I went to see it with my sometimes excitable friend M, who was incensed by A. O. Scott's enthusiastic review in the Times which described this as one of a handful of powerful religion films in recent years - but his highest praise was this: [M]artyrdom is not part of the Cistercian creed, Scott notes; What motivates [Brother] Christian and the others is rather an almost fanatical humanism. Maybe. But the film is suffused (as "Into Great Silence," for instance, is not) by the rhythms of monastic communal life - we spend perhaps half the film with the monks in their daily office - and an explicitly Christian spirituality.
[T]hough [Beauvois'] sympathy for the Trappists is evident, the film does not treat them as saints, or as mouthpieces for any particular theology, Scott also remarks. Rather, "Of Gods and Men” works to balance the two terms of its title and treats the relationship between them as a grave and complex mystery." That's better, a little. Except that saints aren't mouthpieces for theology - which is where this film dovetailed with "Exploring Religious Ethics." Just this morning we discussed a reflection on sainthood by Cardinal José Saraiva Martins, focusing on the way he began:
"All it takes to make a man a saint is Grace. Anyone who doubts this knows neither what makes a saint nor a man," Pascal observes in Pensées with his characteristic trenchant style. I start with this observation to point out the dual perspective of these reflections: in the saint the celebration of God (indeed, of his Grace) combines with the celebration of man, with his potential and his limitations, his aspirations and his achievements.
(grace completes nature - it doesn't have to overthrow it!) and culminated in this observation:
In an age of the collapse of collective utopias, in an age of indifference and the lack of appetite for all that is theoretical and ideological, new attention is being paid to the saints, unique figures in whom is found not a theory nor even merely a moral, but a plan of life to be recounted, to be discovered through study, to be loved with devotion, to be put into practice with imitation.

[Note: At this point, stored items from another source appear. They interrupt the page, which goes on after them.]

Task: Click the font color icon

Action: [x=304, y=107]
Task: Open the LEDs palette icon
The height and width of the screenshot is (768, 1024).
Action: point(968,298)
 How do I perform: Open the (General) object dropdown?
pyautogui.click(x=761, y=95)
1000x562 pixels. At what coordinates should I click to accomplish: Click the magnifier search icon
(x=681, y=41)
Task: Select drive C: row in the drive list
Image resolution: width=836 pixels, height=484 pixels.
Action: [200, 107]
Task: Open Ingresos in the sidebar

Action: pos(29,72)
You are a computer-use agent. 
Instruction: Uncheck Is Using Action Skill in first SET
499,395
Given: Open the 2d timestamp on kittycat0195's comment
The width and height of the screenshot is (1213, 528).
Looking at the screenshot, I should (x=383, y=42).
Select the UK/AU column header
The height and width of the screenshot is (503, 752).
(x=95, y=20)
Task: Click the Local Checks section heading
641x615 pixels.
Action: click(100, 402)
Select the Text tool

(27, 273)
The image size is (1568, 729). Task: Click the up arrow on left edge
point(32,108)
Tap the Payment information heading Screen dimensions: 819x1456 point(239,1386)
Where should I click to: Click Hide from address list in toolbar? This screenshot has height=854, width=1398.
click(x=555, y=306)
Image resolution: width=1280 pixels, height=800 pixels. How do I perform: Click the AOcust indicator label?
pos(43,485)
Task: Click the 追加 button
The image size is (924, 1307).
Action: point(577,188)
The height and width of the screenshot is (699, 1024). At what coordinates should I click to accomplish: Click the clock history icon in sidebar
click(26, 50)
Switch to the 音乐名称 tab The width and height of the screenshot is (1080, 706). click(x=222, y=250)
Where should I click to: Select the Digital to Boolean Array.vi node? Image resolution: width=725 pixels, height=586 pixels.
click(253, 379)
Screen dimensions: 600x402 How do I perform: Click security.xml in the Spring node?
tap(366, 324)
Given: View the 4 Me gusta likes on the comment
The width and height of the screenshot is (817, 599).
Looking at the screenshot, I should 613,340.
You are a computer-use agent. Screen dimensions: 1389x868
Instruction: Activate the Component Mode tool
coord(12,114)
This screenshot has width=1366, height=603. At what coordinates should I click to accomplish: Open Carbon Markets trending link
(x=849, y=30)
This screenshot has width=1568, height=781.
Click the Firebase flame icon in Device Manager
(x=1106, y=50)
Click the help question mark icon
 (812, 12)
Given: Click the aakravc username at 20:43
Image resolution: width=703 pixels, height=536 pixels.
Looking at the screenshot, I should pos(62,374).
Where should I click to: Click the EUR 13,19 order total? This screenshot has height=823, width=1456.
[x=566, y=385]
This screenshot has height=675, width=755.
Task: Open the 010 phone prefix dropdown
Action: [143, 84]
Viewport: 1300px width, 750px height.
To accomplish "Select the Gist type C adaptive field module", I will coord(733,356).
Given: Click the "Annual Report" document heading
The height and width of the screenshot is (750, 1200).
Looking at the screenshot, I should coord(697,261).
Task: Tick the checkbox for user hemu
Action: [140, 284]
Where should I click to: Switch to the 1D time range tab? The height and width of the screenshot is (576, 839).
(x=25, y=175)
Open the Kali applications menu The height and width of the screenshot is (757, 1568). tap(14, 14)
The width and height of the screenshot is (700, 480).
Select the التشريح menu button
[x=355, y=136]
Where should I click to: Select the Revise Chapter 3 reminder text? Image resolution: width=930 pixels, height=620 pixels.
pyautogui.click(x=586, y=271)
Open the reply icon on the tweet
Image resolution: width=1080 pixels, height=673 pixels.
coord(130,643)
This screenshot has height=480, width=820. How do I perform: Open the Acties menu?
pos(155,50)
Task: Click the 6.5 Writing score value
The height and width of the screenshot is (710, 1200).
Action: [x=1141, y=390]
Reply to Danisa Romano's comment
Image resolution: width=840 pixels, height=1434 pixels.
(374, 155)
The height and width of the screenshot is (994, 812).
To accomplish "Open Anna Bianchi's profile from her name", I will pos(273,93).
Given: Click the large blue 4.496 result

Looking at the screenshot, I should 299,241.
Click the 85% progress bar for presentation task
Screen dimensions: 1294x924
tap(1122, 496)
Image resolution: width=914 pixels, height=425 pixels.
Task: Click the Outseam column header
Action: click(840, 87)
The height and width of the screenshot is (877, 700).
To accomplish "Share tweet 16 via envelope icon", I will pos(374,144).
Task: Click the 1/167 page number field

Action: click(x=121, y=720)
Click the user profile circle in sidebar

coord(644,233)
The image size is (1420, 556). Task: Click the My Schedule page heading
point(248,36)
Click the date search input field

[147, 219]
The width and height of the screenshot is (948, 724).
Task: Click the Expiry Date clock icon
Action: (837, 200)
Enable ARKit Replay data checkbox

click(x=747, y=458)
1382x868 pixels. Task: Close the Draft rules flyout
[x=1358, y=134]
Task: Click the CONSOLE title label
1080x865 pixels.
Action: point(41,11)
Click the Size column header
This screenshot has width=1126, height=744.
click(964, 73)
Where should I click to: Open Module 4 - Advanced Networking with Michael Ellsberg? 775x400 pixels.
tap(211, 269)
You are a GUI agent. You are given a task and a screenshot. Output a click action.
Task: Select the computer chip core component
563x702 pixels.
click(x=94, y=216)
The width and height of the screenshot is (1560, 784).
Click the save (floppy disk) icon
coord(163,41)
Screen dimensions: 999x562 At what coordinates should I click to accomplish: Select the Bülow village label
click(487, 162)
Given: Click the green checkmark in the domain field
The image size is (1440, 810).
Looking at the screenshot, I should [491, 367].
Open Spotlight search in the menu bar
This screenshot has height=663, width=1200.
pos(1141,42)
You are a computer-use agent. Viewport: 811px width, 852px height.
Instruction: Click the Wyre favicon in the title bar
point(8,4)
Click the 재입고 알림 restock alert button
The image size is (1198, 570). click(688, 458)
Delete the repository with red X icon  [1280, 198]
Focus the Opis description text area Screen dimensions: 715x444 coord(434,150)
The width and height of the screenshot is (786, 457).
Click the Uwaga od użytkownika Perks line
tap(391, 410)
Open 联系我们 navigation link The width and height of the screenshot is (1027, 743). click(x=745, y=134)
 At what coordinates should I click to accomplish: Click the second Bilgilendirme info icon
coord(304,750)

"Of Gods and Men" seems to Scott an apotheosis of humanism precisely because it is true hagiography. The seven Trappists aren't superhuman - each is a fully realized individual - but they are able to show a dazzling human potential because of their life together, and its anchoring in the redemptive suffering of Christ. Their humanity is never left behind or even eclipsed by their heroism. The human is exalted.
I can't resist citing one of my favorite lines from William James (which I'm surprised I haven't yet quoted in this blog):
the human charity which we find in all saints, and the great excess of it which we find in some saints, [are] a genuinely creative social force ... The saints are authors, auctores, increasers, of goodness.... The world is not yet with them, so they often seem in the midst of the world's affairs to be preposterous. And yet they are impregnators of the world, vivifiers and animaters of potentialities of goodness which but for them would lie forever dormant. It is not possible to be quite as mean as we naturally are, when they have passed before us. One fire kindles another; and without that over-trust in human worth which they show, the rest of us would lie in spiritual stagnancy.